Element and text location data

# # # # #

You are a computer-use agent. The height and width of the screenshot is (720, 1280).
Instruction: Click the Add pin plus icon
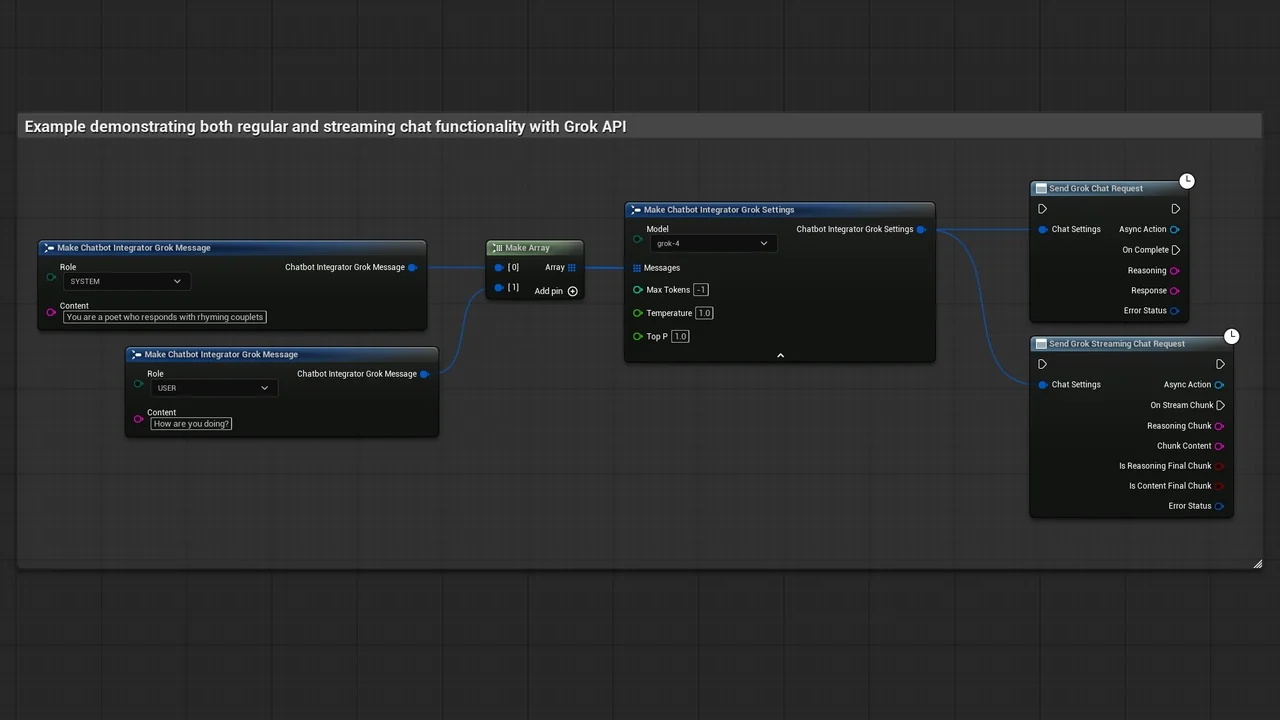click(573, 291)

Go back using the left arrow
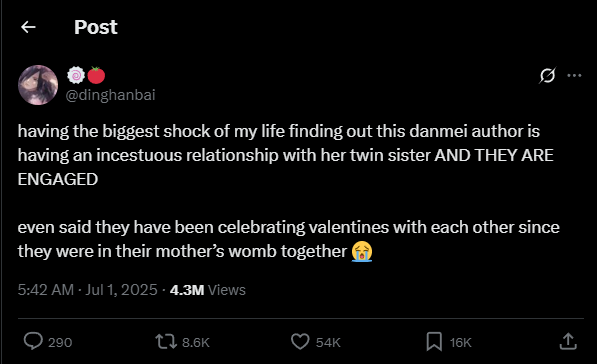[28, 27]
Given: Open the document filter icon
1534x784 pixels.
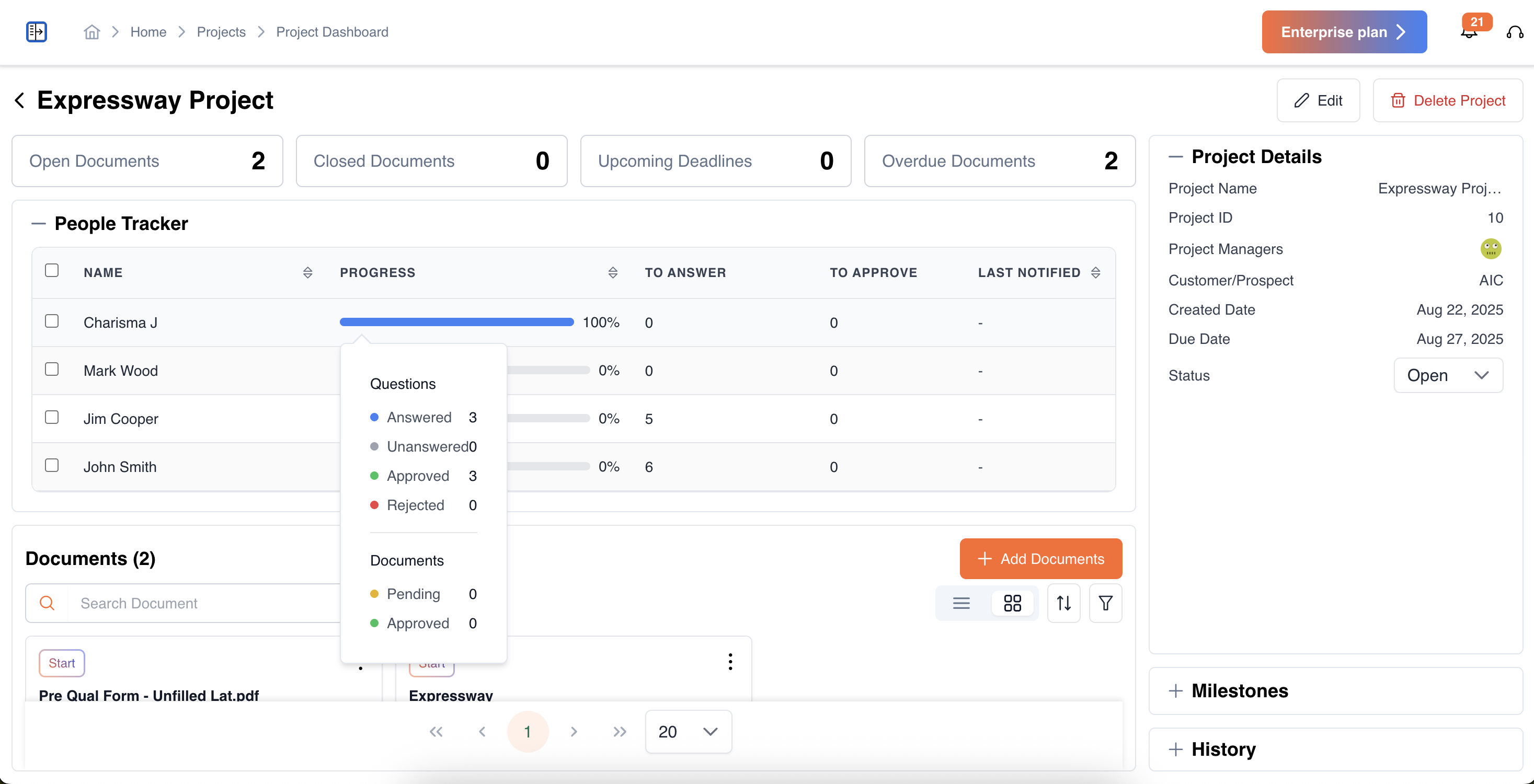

# # # # #

» **PROBLEM TO WORK ON**: Reproduce the lines of the records above verbatim, covering all of the records, and leave the pictures out of your answer.

» **WRITTEN ANSWER**:
You are a computer-use agent. The height and width of the screenshot is (720, 1280).
Instruction: Click the Add pin plus icon
click(573, 291)

Go back using the left arrow
[28, 27]
Given: Open the document filter icon
1534x784 pixels.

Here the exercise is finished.